=== EXERCISE REQUIREMENTS ===
Show each line of the material below that contains the string "height", matching case exactly.

=== MATERIAL FOR THE TASK ===

______

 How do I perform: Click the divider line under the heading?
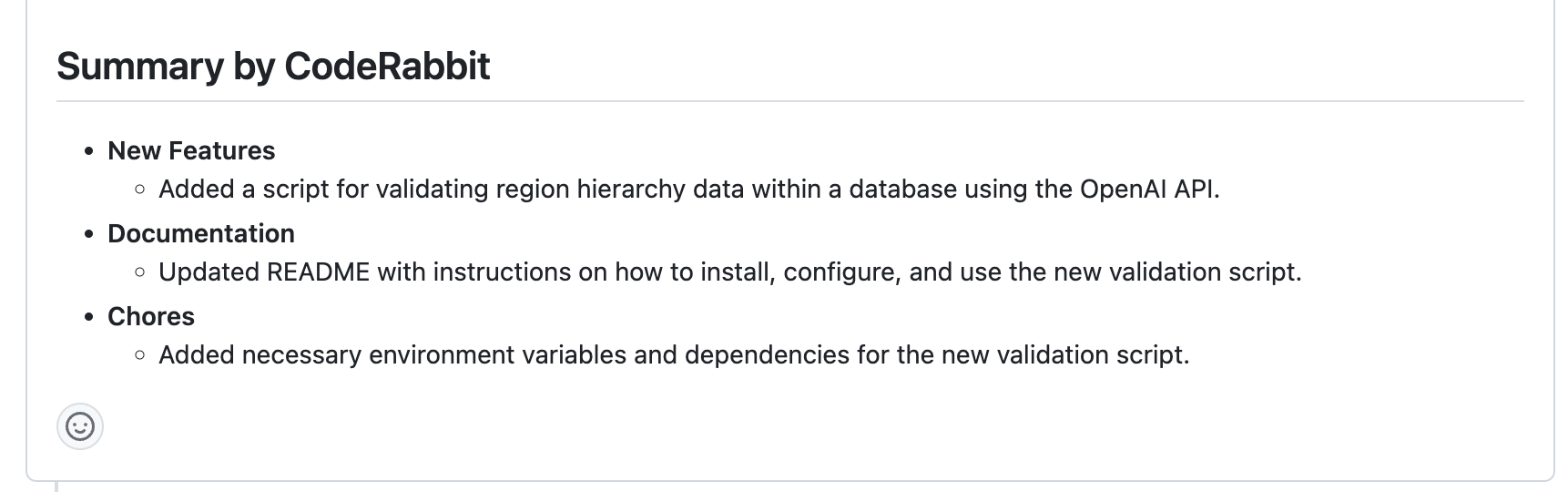pos(789,101)
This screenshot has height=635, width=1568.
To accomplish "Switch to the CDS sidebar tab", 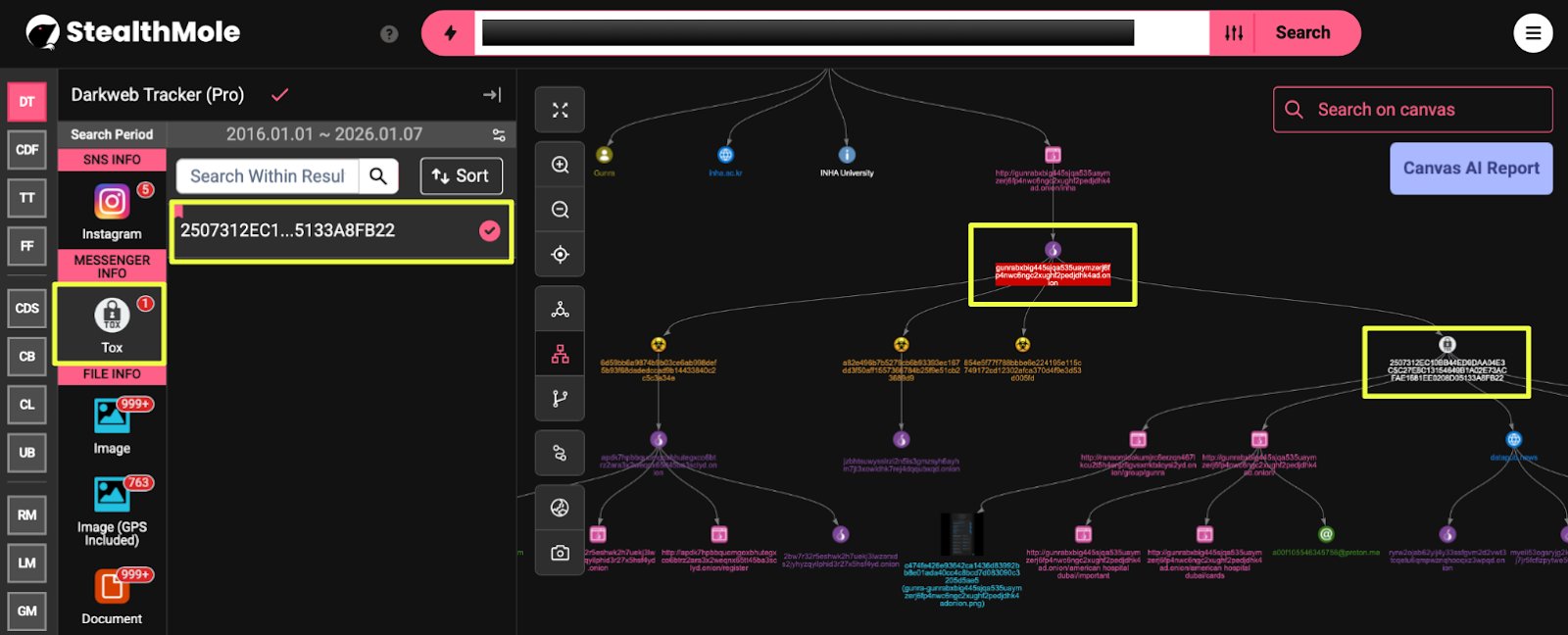I will [26, 309].
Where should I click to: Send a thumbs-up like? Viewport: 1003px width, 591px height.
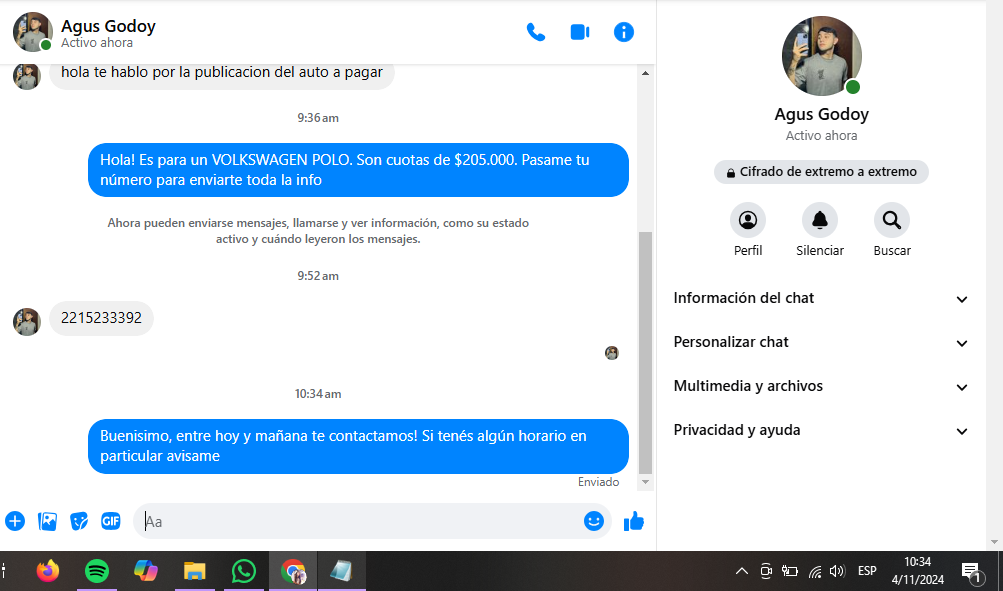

______

=== SOLUTION TO THE EXERCISE ===
This screenshot has height=635, width=1568.
Where should I click to: Send a thumbs-up like? Viewport: 1003px width, 591px height.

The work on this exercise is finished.